_RECORDS FOR THE TASK_.
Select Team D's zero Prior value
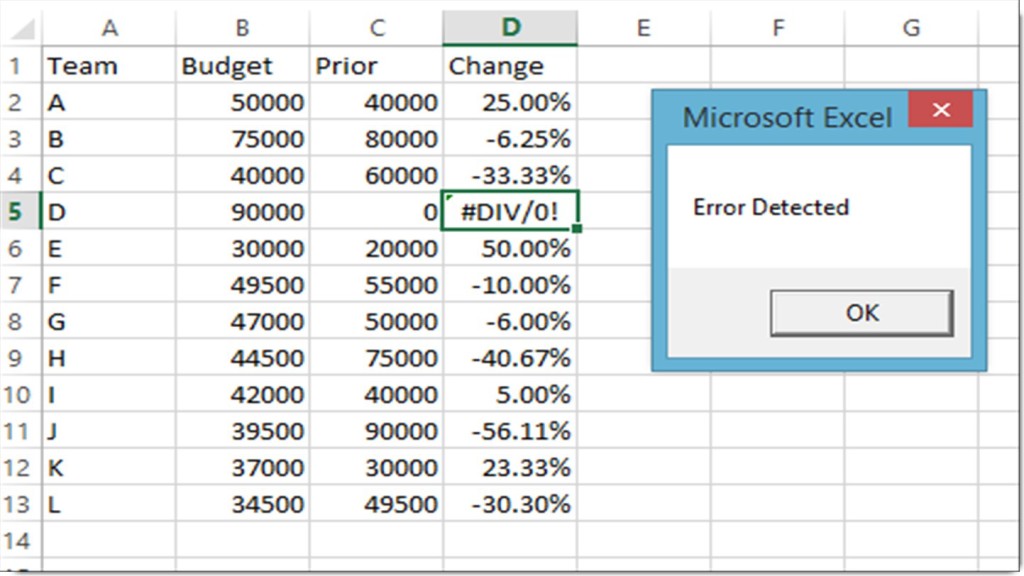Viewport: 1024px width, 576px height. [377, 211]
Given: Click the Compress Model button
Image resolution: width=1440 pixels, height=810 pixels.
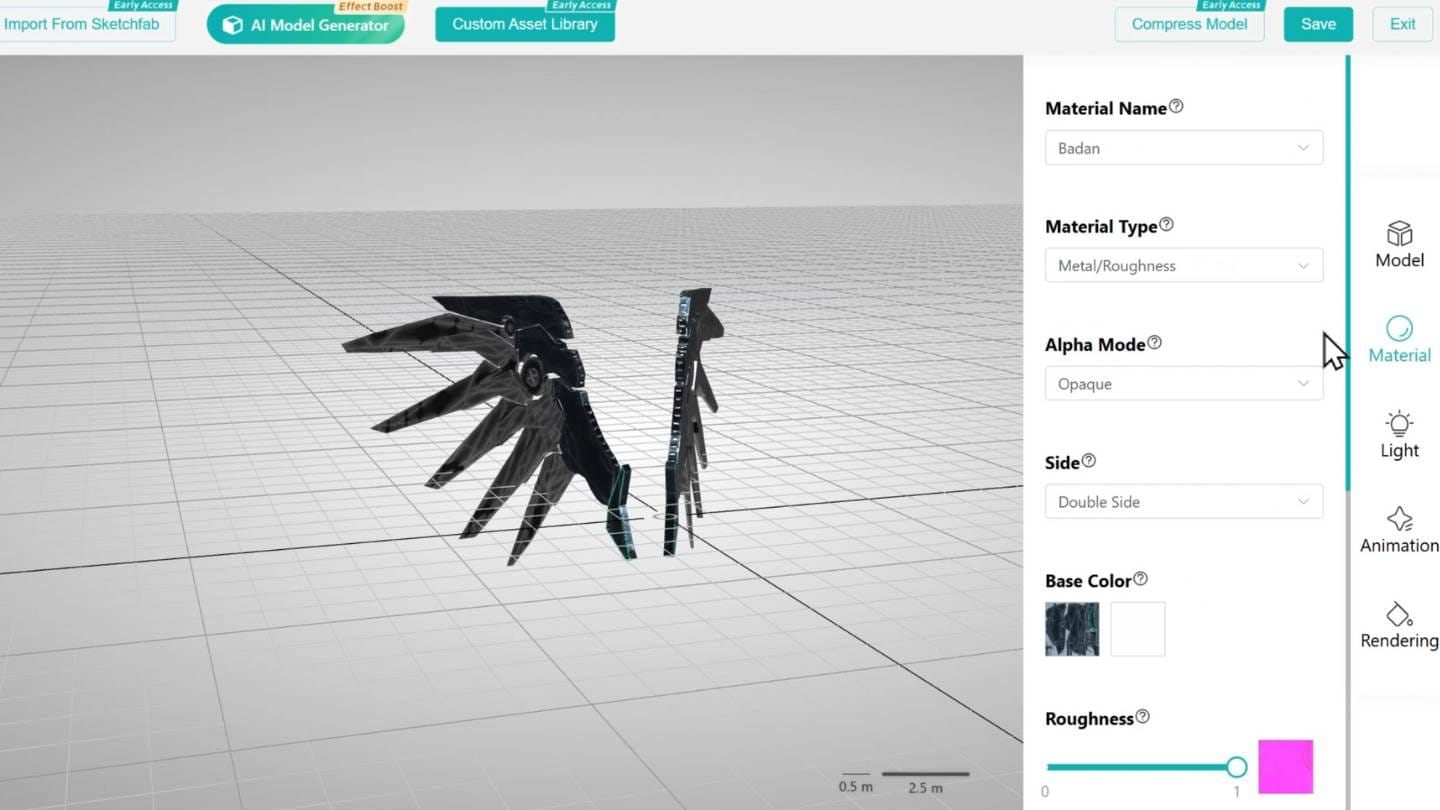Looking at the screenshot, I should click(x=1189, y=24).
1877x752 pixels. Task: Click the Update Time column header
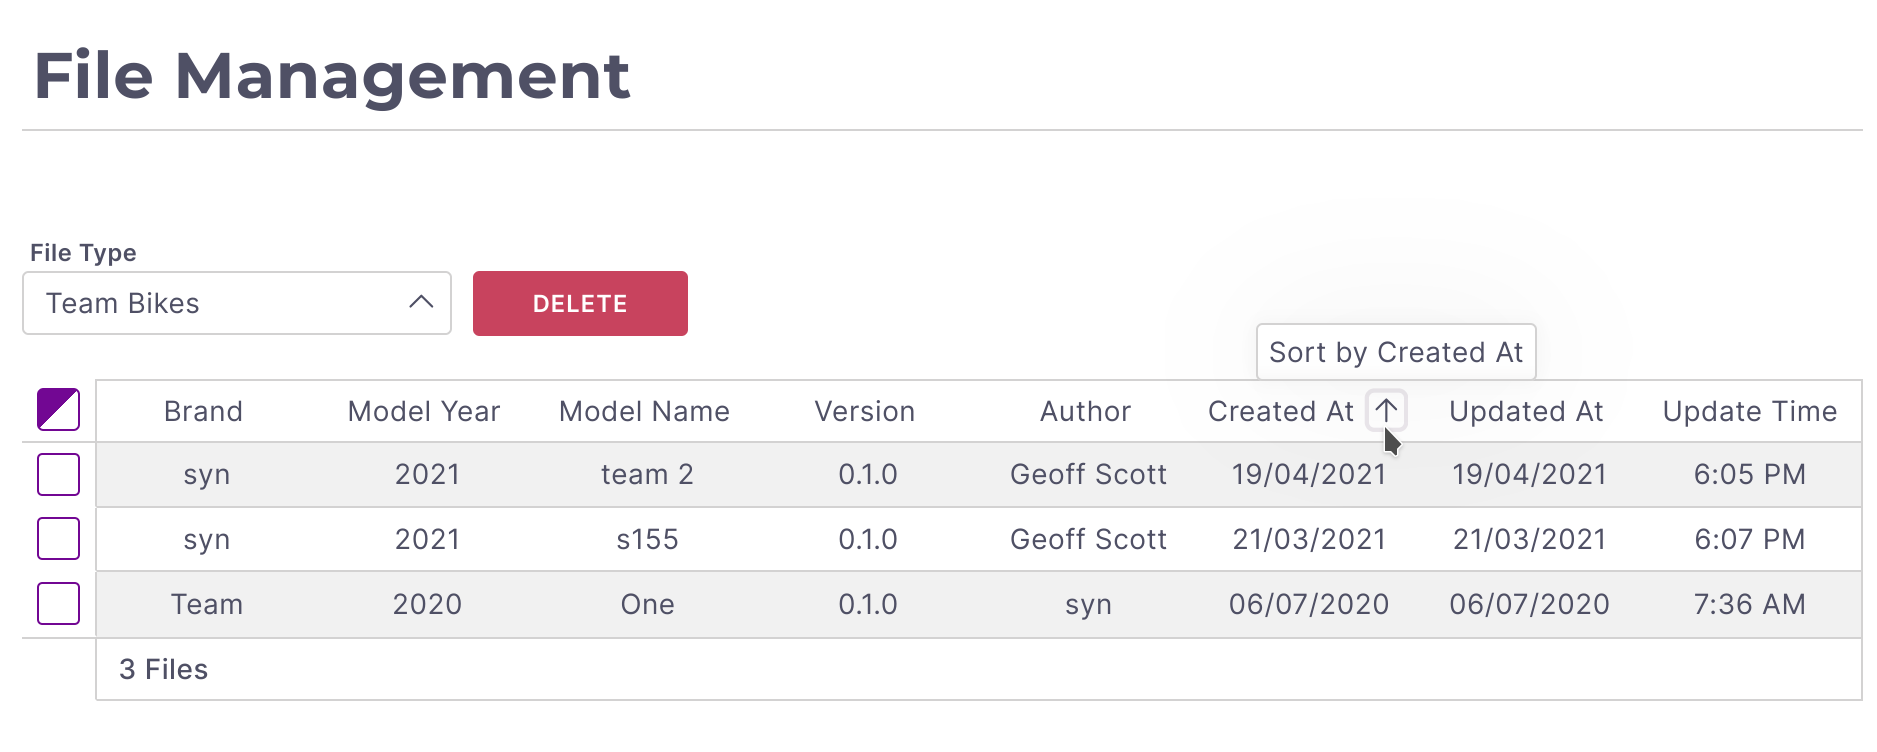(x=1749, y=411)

==

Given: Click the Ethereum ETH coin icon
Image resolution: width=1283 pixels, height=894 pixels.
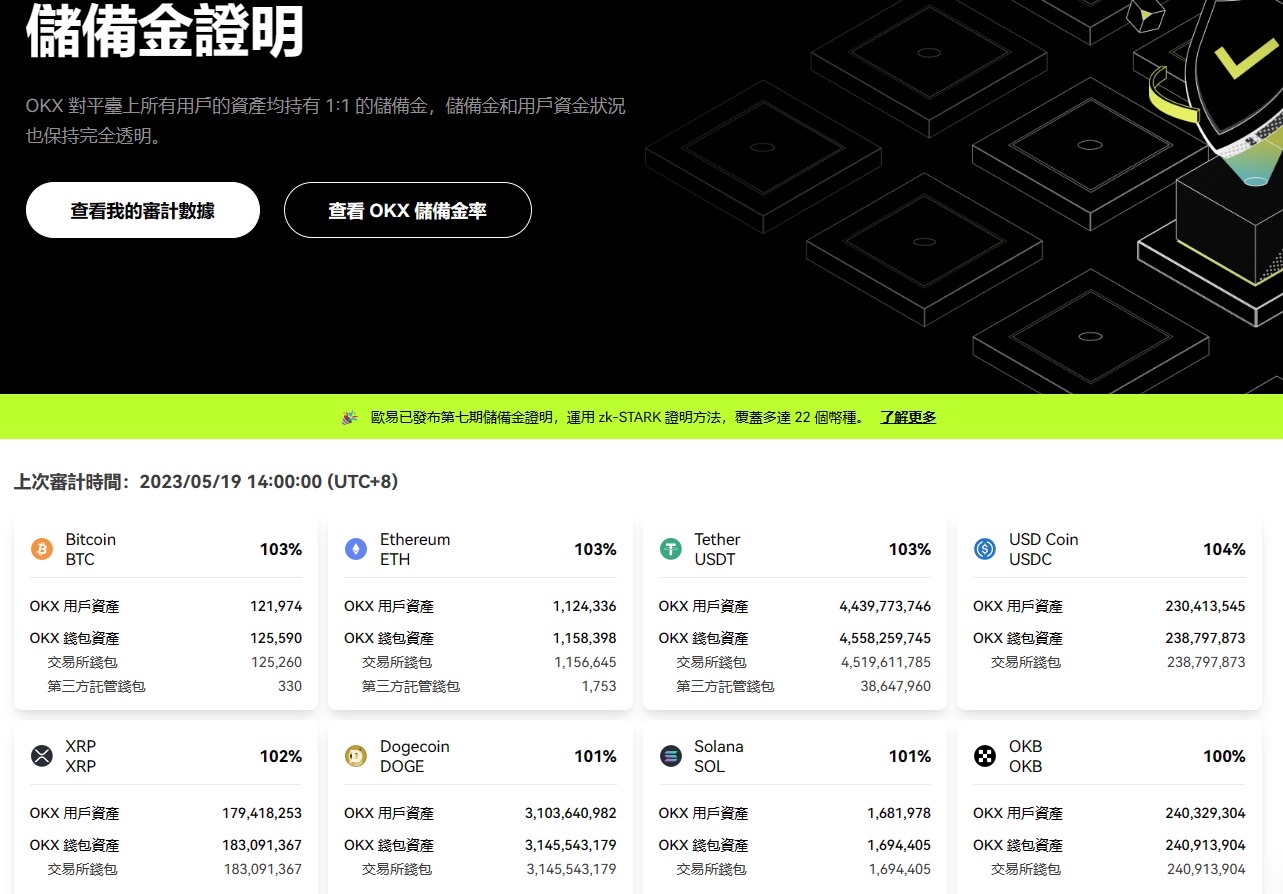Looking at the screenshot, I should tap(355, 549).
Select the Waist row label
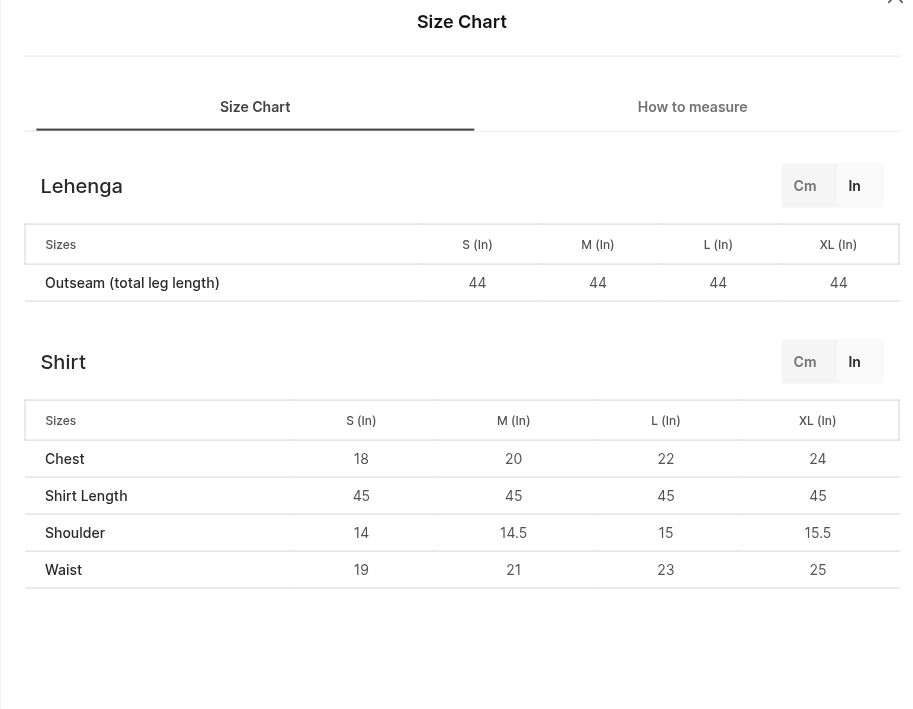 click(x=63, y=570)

...

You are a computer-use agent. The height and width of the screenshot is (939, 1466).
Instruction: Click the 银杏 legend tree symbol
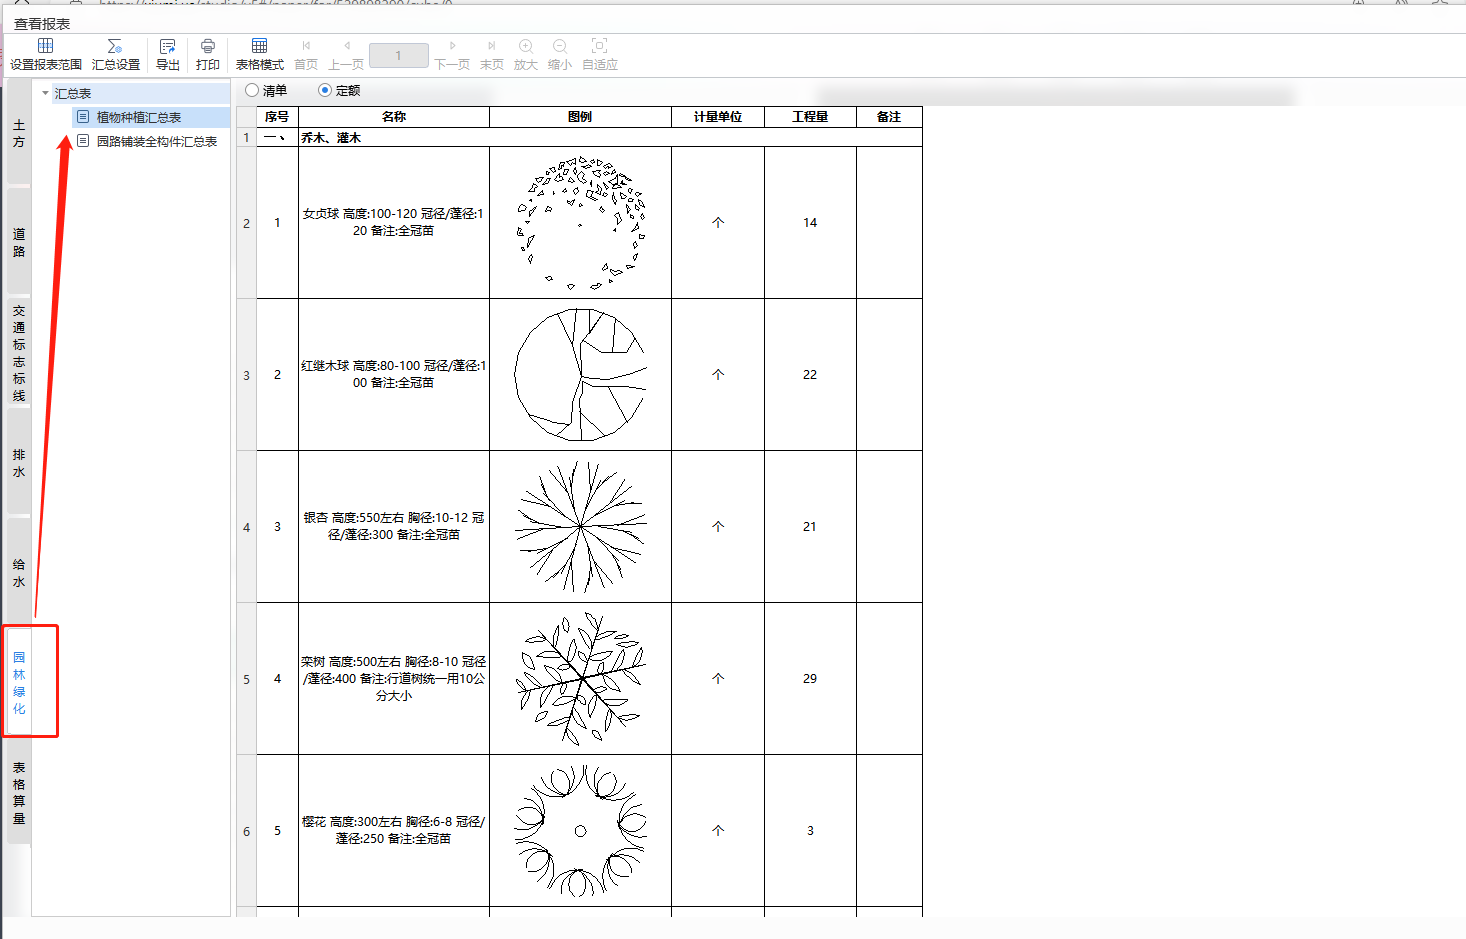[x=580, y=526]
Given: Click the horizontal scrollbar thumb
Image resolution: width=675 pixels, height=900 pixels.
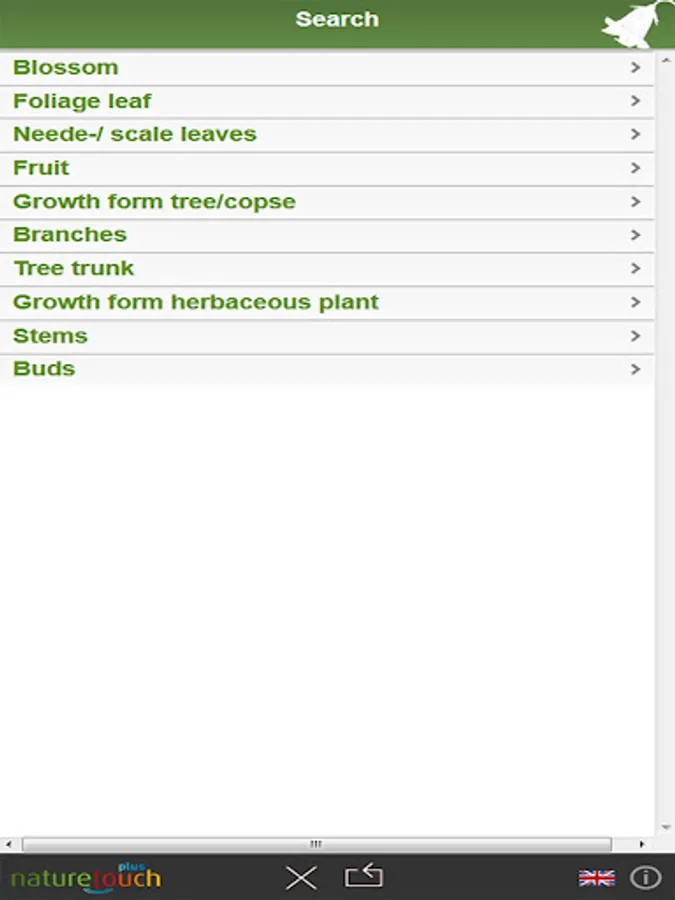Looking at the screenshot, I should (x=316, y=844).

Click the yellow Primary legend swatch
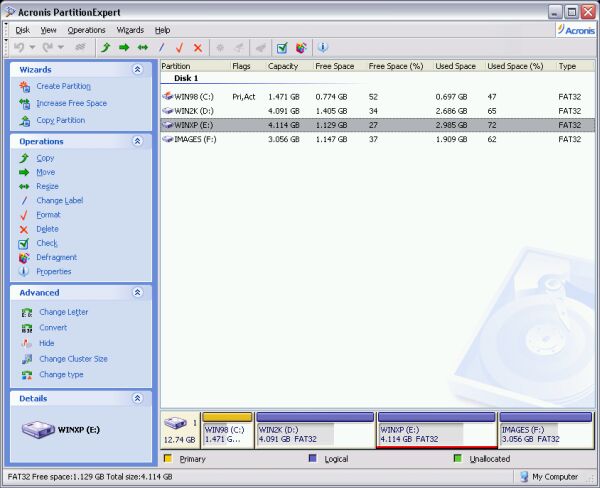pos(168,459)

_AIM OF THE EXERCISE_.
Lay out the lines above as a Markdown table with the columns Row and Line, skipping blank lines and omitting the pictures. Begin at the line that has "Select Team D's zero Prior value" and stop after the line that has "(x=1749, y=411)".

_FINAL ANSWER_.
| Row | Line |
|---|---|
| 1 | Select Team D's zero Prior value |
| 2 | Viewport: 1024px width, 576px height. [377, 211] |
| 3 | Given: Click the Compress Model button |
| 4 | Image resolution: width=1440 pixels, height=810 pixels. |
| 5 | Looking at the screenshot, I should click(x=1189, y=24). |
| 6 | 1877x752 pixels. Task: Click the Update Time column header |
| 7 | (x=1749, y=411) |